### [Aim of the task]
Repeat the lines from the one containing "You are a GUI" through the end of the listing exactly, both ends included. Do not carry over any pictures.
**** Supplied information
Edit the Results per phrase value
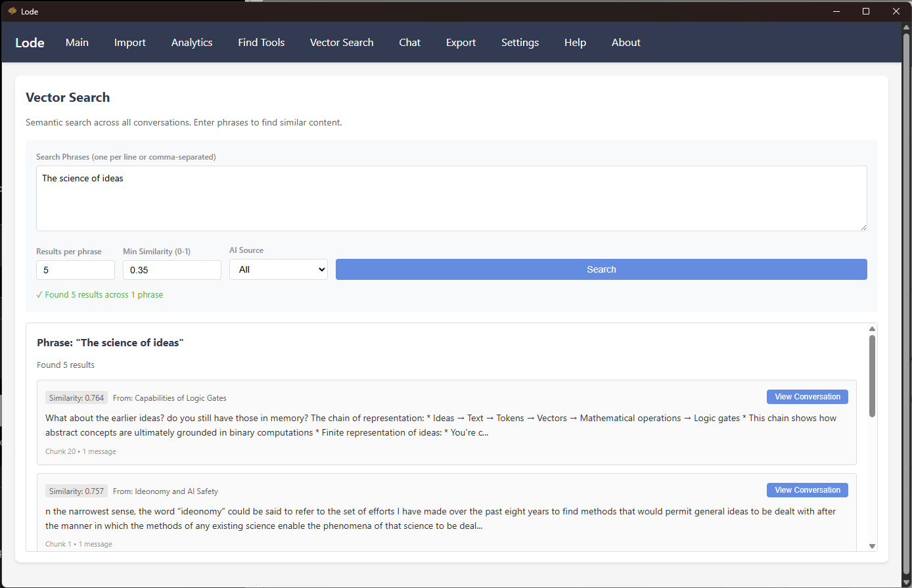This screenshot has width=912, height=588. (75, 269)
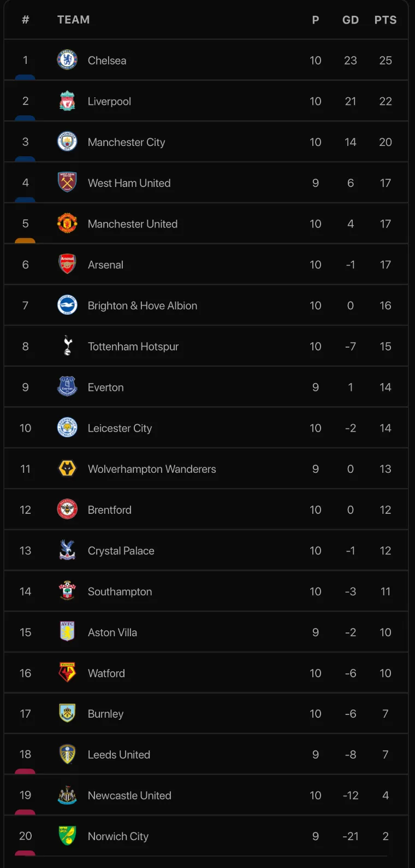This screenshot has width=415, height=868.
Task: Open Brighton & Hove Albion team page
Action: (x=143, y=306)
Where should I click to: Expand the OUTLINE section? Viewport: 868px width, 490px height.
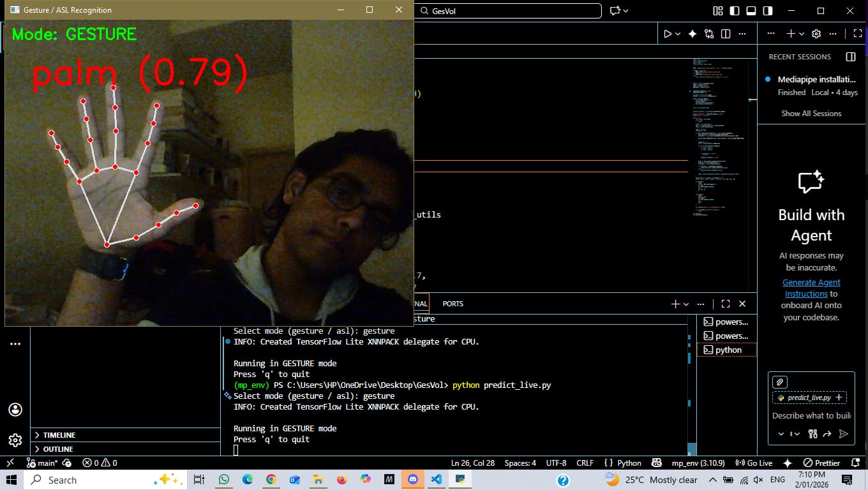(57, 449)
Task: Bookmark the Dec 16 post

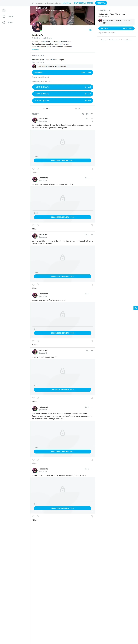Action: [x=92, y=285]
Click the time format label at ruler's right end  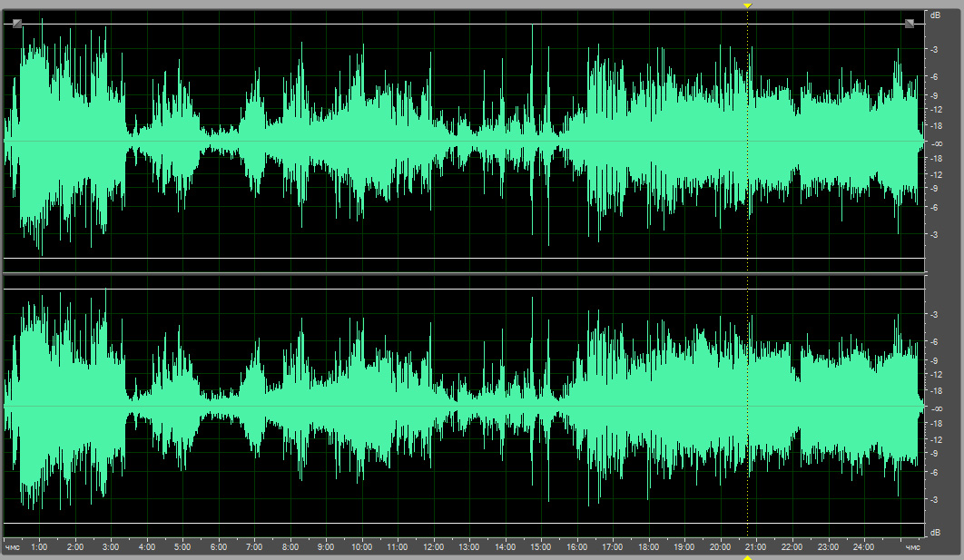click(913, 547)
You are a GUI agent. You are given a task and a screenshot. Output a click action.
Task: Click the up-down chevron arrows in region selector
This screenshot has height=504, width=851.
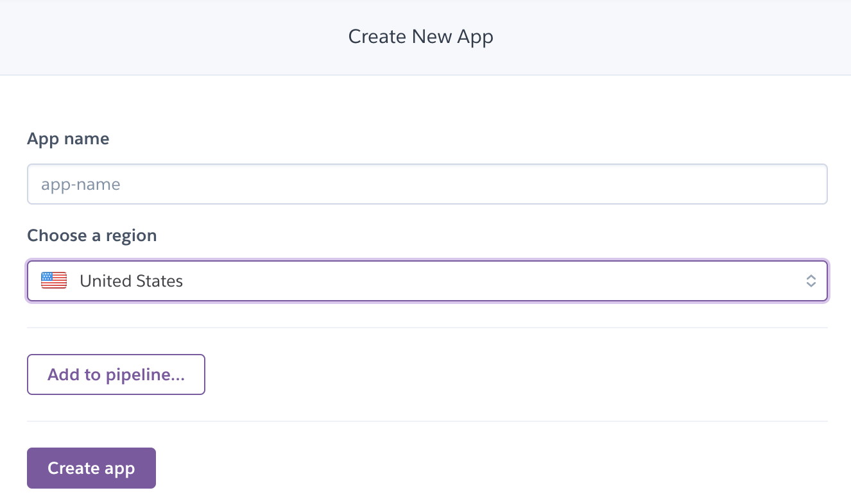click(x=811, y=281)
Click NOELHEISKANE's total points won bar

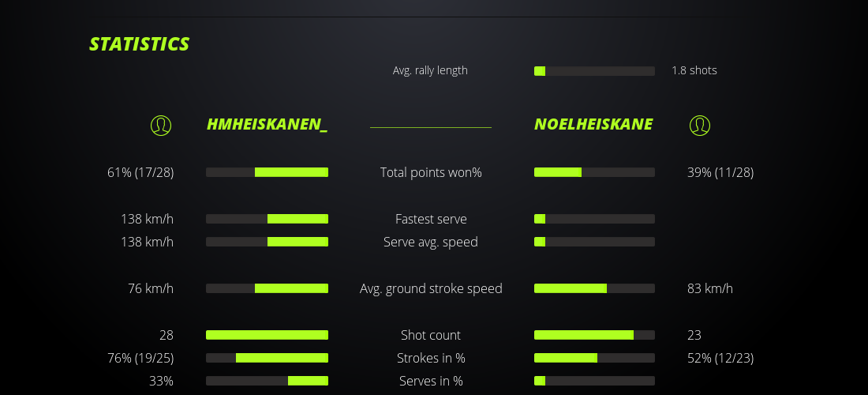594,172
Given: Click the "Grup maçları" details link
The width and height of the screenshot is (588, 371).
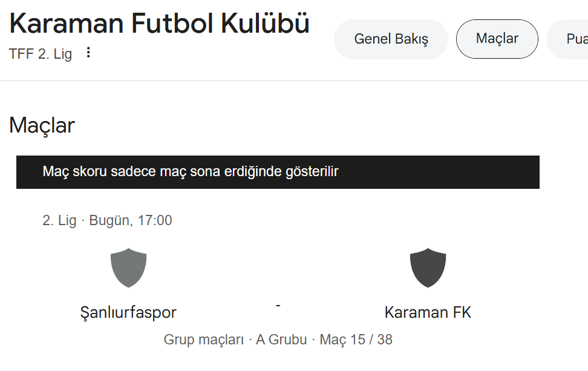Looking at the screenshot, I should (x=203, y=340).
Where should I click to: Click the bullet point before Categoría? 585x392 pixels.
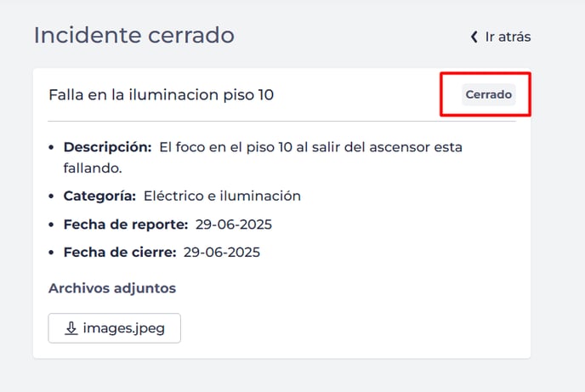click(x=54, y=196)
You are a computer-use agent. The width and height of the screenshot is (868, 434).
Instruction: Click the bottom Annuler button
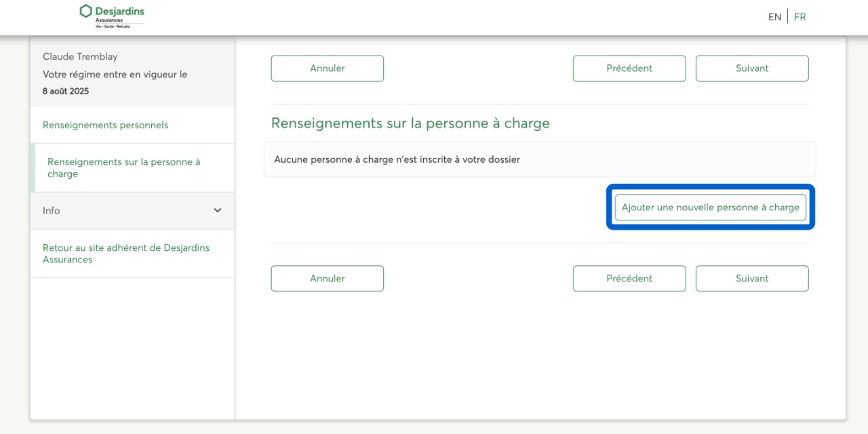tap(328, 278)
********
### [Output]
You are a GUI agent. You are given a task and a screenshot. Output a click action.
Task: Click the up-down chevron arrows in region selector
This screenshot has height=504, width=851.
click(x=811, y=281)
Click NOELHEISKANE's total points won bar

594,172
Given: Click the "Grup maçları" details link
The width and height of the screenshot is (588, 371).
Looking at the screenshot, I should (x=203, y=340).
Where should I click to: Click the bullet point before Categoría? 585x392 pixels.
click(x=54, y=196)
You are a computer-use agent. The width and height of the screenshot is (868, 434).
Instruction: Click the bottom Annuler button
tap(328, 278)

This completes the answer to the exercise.